Data Stains

 

Data Stains (Windows, Browser [Unity])
Titouan Millet

 

 

« Laissez-moi expliquer ce à quoi je viens de jouer. Quand je presse les touches directionnelles, les spermatozoïdes cubiques et colorées se baladent à l’écran, et je peux aussi presser Espace pour éteindre les lumières. Quand j’en ai fini avec ça, je presse Entrée et le jeu me dit que j’ai perdu.

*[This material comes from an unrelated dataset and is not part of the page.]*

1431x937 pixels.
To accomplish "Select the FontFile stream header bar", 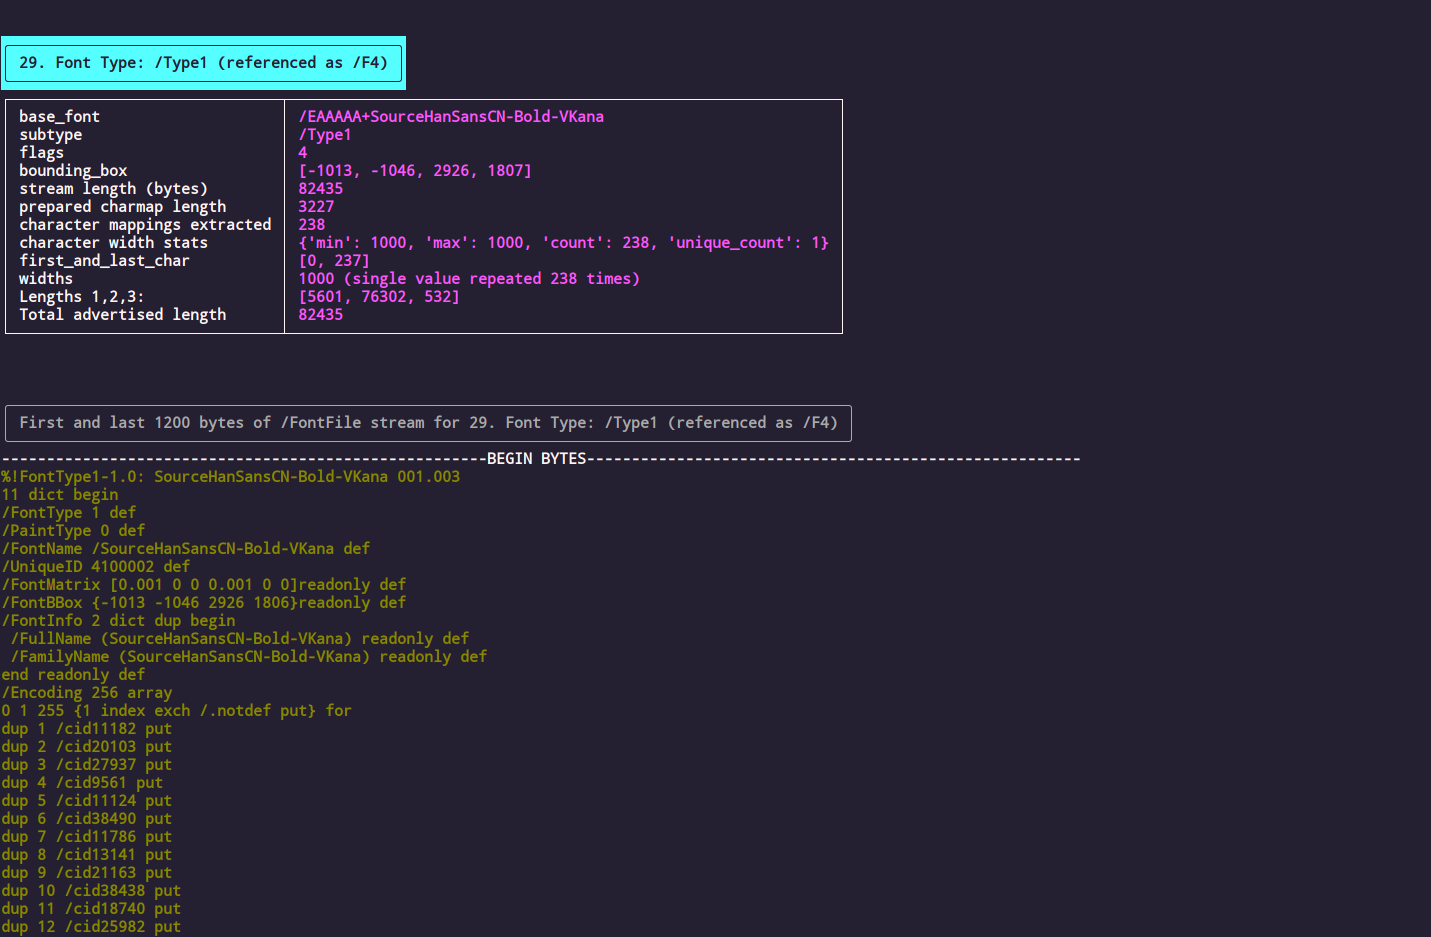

C’est exactement ce à quoi les gens font référence quand il parlent d’art games prétentieux et dénués de sens »

 

Le commentaire est un peu rude, mais il me faut bien admettre que moi non plus, lors de ma première partie de Data Stains, je n’ai pas compris grand chose. Je ne dirais pas que je me suis ennuyé, les animations à l’écran étant assez belles pour m’en prémunir, mais j’y ai plus vu un jouet rudimentaire qu’un véritable jeu vidéo.

 

Data Stains est pourtant bien un jeu, avec un gameplay, des conditions de victoire, et même du sens ! Pour l’apprendre, il m’aura fallu lire les explications de l’auteur, un peu triste qu’on ne l’ait pas compris. Alors, tout s’est éclairé. J’ai pleinement apprécié ma seconde session de jeu, et j’ai même trouvé Data Stains admirable sur bien des points.

 

Mais est-ce que cela suffit alors à faire de lui un bon jeu ? Est-ce qu’un jeu ne pouvant se passer d’un making of peut être considéré comme réussi ? Data Stains a le mérite de soulever la question en se proposant comme pertinent exemple.

 

À ce sujet, Gaeel file une métaphore intéressante, comparant les jeux aux T-shirts à messages humoristiques. Certains jouent sur des références connues de tous, et ne peineront donc pas à arracher des sourires. D’autres, plus recherchés, plus pointus, ne seront même pas vu comme de l’humour par la majorité des personnes, tandis qu’elle feront rire aux éclats un petit groupe d’initiés. Les meilleurs T-shirts seraient alors ceux qui jouent sur les deux niveaux, avec un premier degré à la portée de tous, et un second destiné aux initiés.

 

Je ne jugerai pas de l’universalité de cette théorie, mais elle s’applique en tout cas bien à Data Stains, qui ne parvient pas à signifier aux joueurs les moins habitués à ces méta-puzzles que oui, il s’agit bien d’un jeu.

 

Je vous laisse donc tenter l’expérience de Data Stains, avec, et sans les explications (mais plutôt dans le sens inverse), et je vous laisse juge.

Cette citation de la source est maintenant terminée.